Posted on October 20, 2013October 21, 2025 by Ellen Eldridge

You know bad poetry

Poetry often makes even poets cringe because everyone has seen and heard bad poetry so often that the form itself becomes taboo, and people are prejudiced against it. What ultimately makes a poem bad is the failure of the writer to convey that deep and moving experience to his reader that led him to write the poem.

“Poetry is the spontaneous overflow of powerful feelings: it takes its origin from emotion recollected in tranquility.”

– William Wordsworth (who better to quote about the worth of words!)

A poet’s profession is to paint a picture with words, wasting none. A novelist tells a story and can from time to time lose the reader in the small details; poetry is all detail. The poor poems pull the reader from the picture and leave him hearing a tale rather than being dragged into it.

Poor poems bleed all over the reader rather that cut him, exposing his raw emotions about a similar incident. Poor poems relent when they should eviscerate.

The problem with poetry

The problem with poetry is that it comes from a point of pain that often the poet is still working through. Poetry can soothe the savage beast of experience and yield wisdom, but for wisdom to grow the poet must revise like a hermit crab that trades a smaller shell for its larger one.

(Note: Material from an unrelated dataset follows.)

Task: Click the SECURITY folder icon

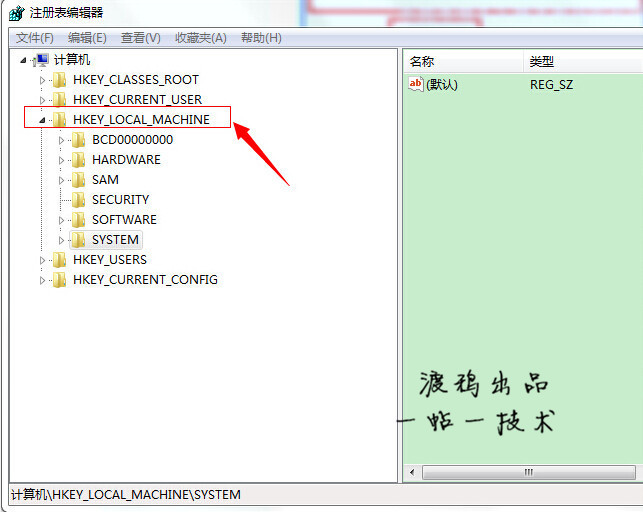Action: (x=79, y=200)
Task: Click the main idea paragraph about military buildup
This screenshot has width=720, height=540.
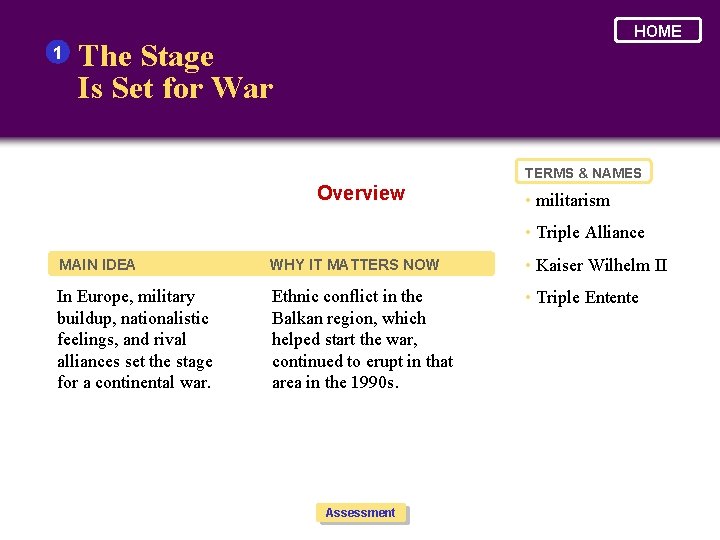Action: coord(134,339)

I’ve written and even published my poetry, but I don’t profess to be an expert at the craft. As Plato said, “At the touch of love, every becomes a poet,” and so most of us try our hands at poetry as teenagers moved passionately by the heartaches that truly become mundane in adulthood. Clutching the inspiration and practicing the craft of poetry to precision is the process by which poets unleash masterpieces. The rest of us have our hopes raised, our hearts broken and our poems buried. We get over those intense emotions and don’t look back on our poetry. When we do, we choose to either ignore our feeble attempts at conveying a concise moment in time or we choose to ignite our inspiration through rewriting.

You know good poetry

Simply put, good poems stick with you. Whether a horrid image that shakes your core values or a powerful play on words, good poetry leaves you with a feeling after your eyes leave the page. Your ears reverberate after the narration finishes.

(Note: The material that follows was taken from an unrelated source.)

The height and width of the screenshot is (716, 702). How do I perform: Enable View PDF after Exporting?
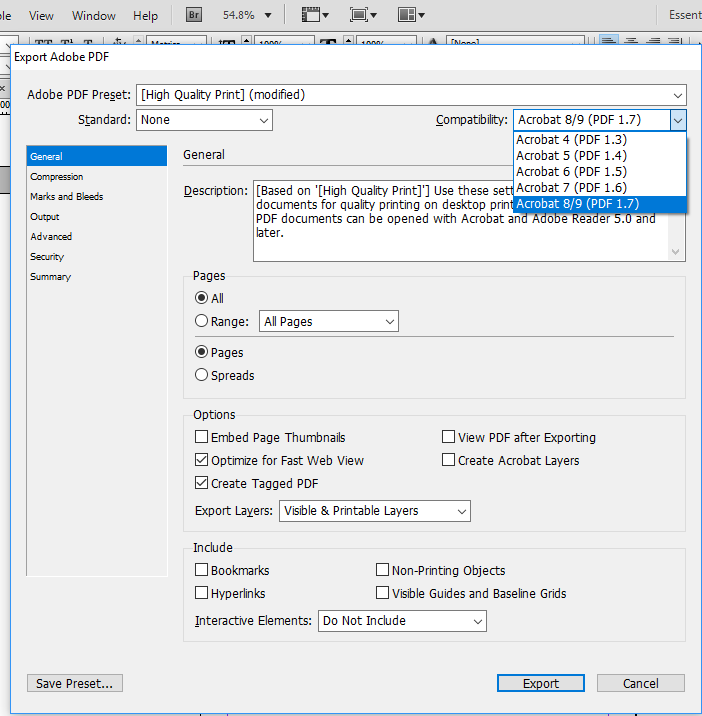point(449,437)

One of my favorite poets is Ani DiFranco, and I’ve featured her poetry previously in Target Audience Magazine. Again, I will share a verse from “School Night” because every time I read it, however half-assed I read it, I shiver.

“What of the mother
whose house is in flames
and both of her children
are in their beds crying
and she loves them both
with the whole of her heart
but she knows she can only
carry one at a time?
She’s choking on the smoke
of unthinkable choices;
she is haunted by the voices
of so many desires.
She’s bent over from the business
of begging forgiveness,
while frantically running around
putting out fires.”

Seriously. Can you not feel the torment of choking back the smoke while your house gets engulfed in flames, but your TWO babies need to be rescued? DiFranco doesn’t say “The mother can’t breath well because the house is filled with smoke.” Difranco writes, “She’s choking on the smoke of unthinkable choices” and the reader instantly knows that the mother is trying to decide WHICH child to save. I know, you and every mother, father, aunt and uncle reading this is swearing to yourself that you would carry them both out, summoning some strength that you would have in that moment alone, but I think back to this book I read in middle school. I can’t remember the the title though it’s on the tip of my tongue. Anyway, the mother is fleeing oppression and literally walking across country with many others. She carried her babies as long as she could and eventually put them down. I’m sure the book was based on fact. The image stung me so sharply and hurt so deeply (even before I had babies of my own) that I just had to stop reading. That is what good poetry does.

Keep writing

Many of my friends write and publish poetry. I encourage this and I read along, capturing the moments that cut rather than bleed. My advice for writing poetry well is to look at the moment that brought you pain and instead of afflicting your readers with it, while you work your way through to some sort of wisdom, help your readers grow. Wait for the wisdom, then write the poem from the heart, where you slash your reader with the same pain you experienced or inspire them with the same intensity with which you were inspired. Take them through the journey.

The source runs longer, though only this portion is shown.